Tassi più clementi, dunque. L'Euribor scende da tempo. Quello a un mese, nelle ultime due settimane, si è abbassato addirittura a quota 0,70%. Una vera pacchia se intanto, in questi mesi, con effetto uguale e contrario, non fossero saliti i ricarichi bancari.
Il sito MutuiOnline confronta le condizioni che i principali istituti hanno applicato a fine agosto 2008 con quelle applicati invece lo scorso 2 luglio. Si scopre, così, che i ricarichi, gli spread dei mutui ventennali a tasso variabile hanno registrato un aumento del 55% mentre quelli a tasso variabile addirittura del 57. Stangate che azzerano parte delle riduzioni dell'Euribor.

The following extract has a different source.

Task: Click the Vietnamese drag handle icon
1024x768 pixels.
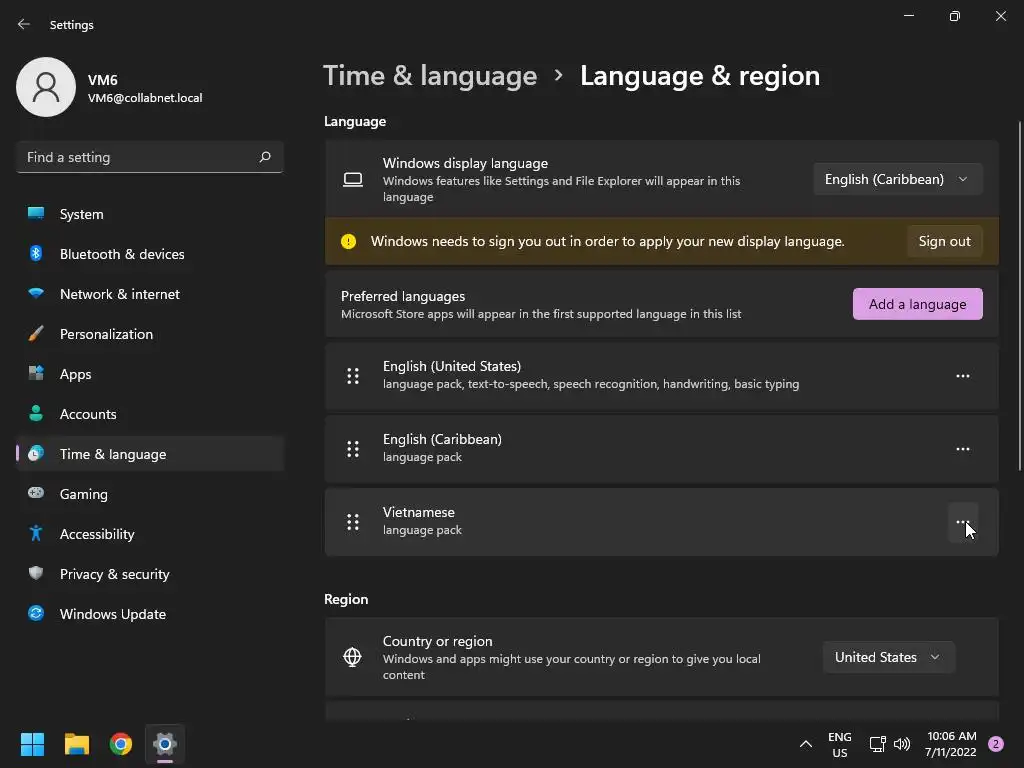Action: (x=353, y=521)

E per il futuro, allora, come regolarsi? Il dilemma è sempre il solito: mutuo a tasso fisso oppure mutuo a tasso variabile? Una prima indicazione utile arriva da Roberto Anedda, vicepresidente di MutuiOnline. "I livelli raggiunti dall'Euribor sono molto contenuti - dice - ed è difficile ipotizzare ulteriori cali dei tassi". I tassi attuali, dunque, sono a dei livelli minimi intorno ai quali il mercato si stabilizzerà fino ad una possibile ripartenza. Se questa previsione è giusta, se il calo dei tassi è finito, serve allora una ulteriore prudenza al momento della scelta del mutuo.


 
Gli italiani, in verità, hanno ripreso a scommettere, a dispetto della cautela. MutuiOnline sottolinea che, nel primo semestre 2009, il 49,3% delle domande di finanziamento è risultata a tasso variabile (più rischioso). Sono tante, pari ormai a quelle a rata predeterminata.
Se prendiamo in considerazione un finanziamento ventennale di 100mila euro, la migliore situazione disponibile prevede un tasso fisso del 5,33% e una rata mensile di 679 euro. Mentre il migliore finanziamento variabile richiede un tasso dell'1,90% e una rata mensile di 502 euro. La differenza è del 35%, a vantaggio del variabile, ma la distanza potrebbe attenuarsi di molto. Chi intende sfruttare il risparmio offerto dal variabile deve essere pronto a sostenere il futuro possibile aumento della rata.
Se non vi fidate del tasso variabile, se il fisso vi sembra troppo caro, potete valutare un terza strada, quella dei mutui con cap. Ma questa terza via è davvero praticabile a due condizioni: che il tetto sia vicino agli attuali tassi fissi e lo spread applicato non superi dello 0,20%-0,40% quello del variabile.